Typically, to form a multi-leaf structure, a binding means must be employed. There are numerous binding means available, but often these are structural bindings that are "thickened" by the binding structure itself, like a ring, wire, clip, or stapled folded structure that have a minimum height defined by the height of the binding itself. The binding thickness is not directly equivalent to the thickness of the sum of the leafs bound, but sets the maximum number of leafs which can be received. The ability to place/insert a preset number of leafs as a "turnable" leaf set module, within another leafed structure where the leaf set thickness of the insertable module is no greater than the sum of the thickness of one or more of the number of leafs themselves has been unavailable. Providing such multi-leaf structures, in particular multi-leaf sets, with their own direct binding means through a selectively "activatable" adhesive is new.
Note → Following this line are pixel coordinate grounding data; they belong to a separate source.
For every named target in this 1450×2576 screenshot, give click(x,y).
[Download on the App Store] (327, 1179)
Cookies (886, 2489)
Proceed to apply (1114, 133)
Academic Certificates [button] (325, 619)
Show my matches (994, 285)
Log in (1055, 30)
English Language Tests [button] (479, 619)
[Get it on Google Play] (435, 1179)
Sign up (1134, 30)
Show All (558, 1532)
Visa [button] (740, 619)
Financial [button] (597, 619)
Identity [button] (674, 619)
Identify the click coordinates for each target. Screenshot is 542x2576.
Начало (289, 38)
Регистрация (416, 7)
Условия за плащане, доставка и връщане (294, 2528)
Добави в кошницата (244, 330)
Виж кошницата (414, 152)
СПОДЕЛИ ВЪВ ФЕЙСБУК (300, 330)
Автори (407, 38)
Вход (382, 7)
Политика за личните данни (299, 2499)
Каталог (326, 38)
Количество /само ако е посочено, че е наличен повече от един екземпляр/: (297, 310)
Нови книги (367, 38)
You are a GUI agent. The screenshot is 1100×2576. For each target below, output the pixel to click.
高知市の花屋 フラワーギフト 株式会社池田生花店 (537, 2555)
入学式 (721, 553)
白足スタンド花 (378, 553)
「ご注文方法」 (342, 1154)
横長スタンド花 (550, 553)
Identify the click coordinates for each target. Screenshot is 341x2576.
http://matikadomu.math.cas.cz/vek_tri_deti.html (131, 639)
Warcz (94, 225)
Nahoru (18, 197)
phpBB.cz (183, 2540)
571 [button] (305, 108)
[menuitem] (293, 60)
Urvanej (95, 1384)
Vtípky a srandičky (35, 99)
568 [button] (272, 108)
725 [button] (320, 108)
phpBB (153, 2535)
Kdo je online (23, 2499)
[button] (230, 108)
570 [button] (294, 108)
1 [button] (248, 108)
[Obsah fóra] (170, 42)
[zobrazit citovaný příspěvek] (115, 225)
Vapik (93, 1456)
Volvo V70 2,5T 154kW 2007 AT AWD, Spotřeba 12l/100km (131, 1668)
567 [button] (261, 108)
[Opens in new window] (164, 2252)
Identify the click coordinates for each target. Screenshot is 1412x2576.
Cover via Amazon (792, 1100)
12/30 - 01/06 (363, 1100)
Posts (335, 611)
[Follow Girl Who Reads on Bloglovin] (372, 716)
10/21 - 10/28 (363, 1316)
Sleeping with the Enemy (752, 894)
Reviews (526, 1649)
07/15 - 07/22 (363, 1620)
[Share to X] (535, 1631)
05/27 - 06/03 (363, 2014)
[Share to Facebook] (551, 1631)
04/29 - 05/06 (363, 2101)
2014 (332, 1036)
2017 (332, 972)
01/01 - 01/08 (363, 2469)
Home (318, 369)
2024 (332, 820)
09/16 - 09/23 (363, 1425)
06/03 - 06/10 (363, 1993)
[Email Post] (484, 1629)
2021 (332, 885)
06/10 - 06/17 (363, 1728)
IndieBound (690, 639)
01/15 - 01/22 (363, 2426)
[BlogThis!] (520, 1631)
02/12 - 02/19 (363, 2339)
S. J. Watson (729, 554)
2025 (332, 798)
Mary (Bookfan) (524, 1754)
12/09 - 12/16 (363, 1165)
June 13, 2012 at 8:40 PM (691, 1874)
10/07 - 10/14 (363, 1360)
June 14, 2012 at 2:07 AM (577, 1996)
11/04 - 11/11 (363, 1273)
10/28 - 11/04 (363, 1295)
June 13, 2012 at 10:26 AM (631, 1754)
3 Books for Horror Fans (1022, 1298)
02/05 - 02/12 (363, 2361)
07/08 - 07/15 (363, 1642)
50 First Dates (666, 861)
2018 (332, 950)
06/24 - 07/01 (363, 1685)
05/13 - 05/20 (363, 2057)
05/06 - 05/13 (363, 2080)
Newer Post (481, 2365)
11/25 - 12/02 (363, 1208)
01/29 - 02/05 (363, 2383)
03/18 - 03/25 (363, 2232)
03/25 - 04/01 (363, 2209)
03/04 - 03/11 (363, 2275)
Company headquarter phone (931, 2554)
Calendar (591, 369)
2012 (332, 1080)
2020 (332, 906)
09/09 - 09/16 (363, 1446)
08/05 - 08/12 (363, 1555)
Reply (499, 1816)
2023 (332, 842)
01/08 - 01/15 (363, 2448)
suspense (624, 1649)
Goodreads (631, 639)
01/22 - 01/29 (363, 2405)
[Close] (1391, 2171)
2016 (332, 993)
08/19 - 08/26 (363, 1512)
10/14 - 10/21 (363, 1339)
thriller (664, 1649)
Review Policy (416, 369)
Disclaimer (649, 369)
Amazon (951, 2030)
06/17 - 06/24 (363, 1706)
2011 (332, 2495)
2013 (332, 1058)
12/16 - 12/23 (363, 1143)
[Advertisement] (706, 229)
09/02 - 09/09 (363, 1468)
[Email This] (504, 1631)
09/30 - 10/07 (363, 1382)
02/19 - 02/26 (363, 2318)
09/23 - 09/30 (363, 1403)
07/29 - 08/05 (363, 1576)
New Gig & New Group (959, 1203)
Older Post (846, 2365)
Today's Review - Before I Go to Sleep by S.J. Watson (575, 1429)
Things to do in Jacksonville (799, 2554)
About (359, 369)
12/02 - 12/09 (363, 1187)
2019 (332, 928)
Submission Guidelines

Providing an adhesive which may be attached to a multiple leaf structure thereby enabling it to function as a semi-permanently attachable leaf set is new.
So, the invention further relates to the construction of mini-books, "booklets" where each leaf is turnable as a page and is semi-permanently retained in the booklet, and where the leaves are formed with the leaf structures according to the invention where each of the leaves has a hinged repositionable binding, cascaded, one attached to the other in a pad format with an optional deactivation base leaf or strip. The formats of the leafs may include any of the leaf styles in prefolded combination.
Therefore, windowing pages that preserve the face and perimeter orientation of the top surface or "window", which may be constructed as writing surfaces, or multi-function surfaces, and which may be semi-permanently attached to a heterogenous set of bindings, binder surfaces, i.e. the cover or other surfaces of the host object, (i.e. the blank book or notebook) using a "deactivatable" repositional adhesive have been unavailable. Further, such heterogenous binding repositional notes acting as "repositional window pages" which themselves act as mounting surfaces for, in particular, other repositional notes, and which provide a quality means for the posting of groups of notes mounted thereon have been unavailable. Such repositional windowing pages as described, delivered in a semi-permanent attached fashion, there by offering non-sequential positioning across heterogenous bindings, have been unavailable to notebook users.
Additionally, leafs with short and narrow binding tabs which offer repositional adhesive on a portion thereof, may be folded over to deactivate, and which leave all perimeter edges "free" but for the perimeter section along which the binding tab is located, have been unavailable.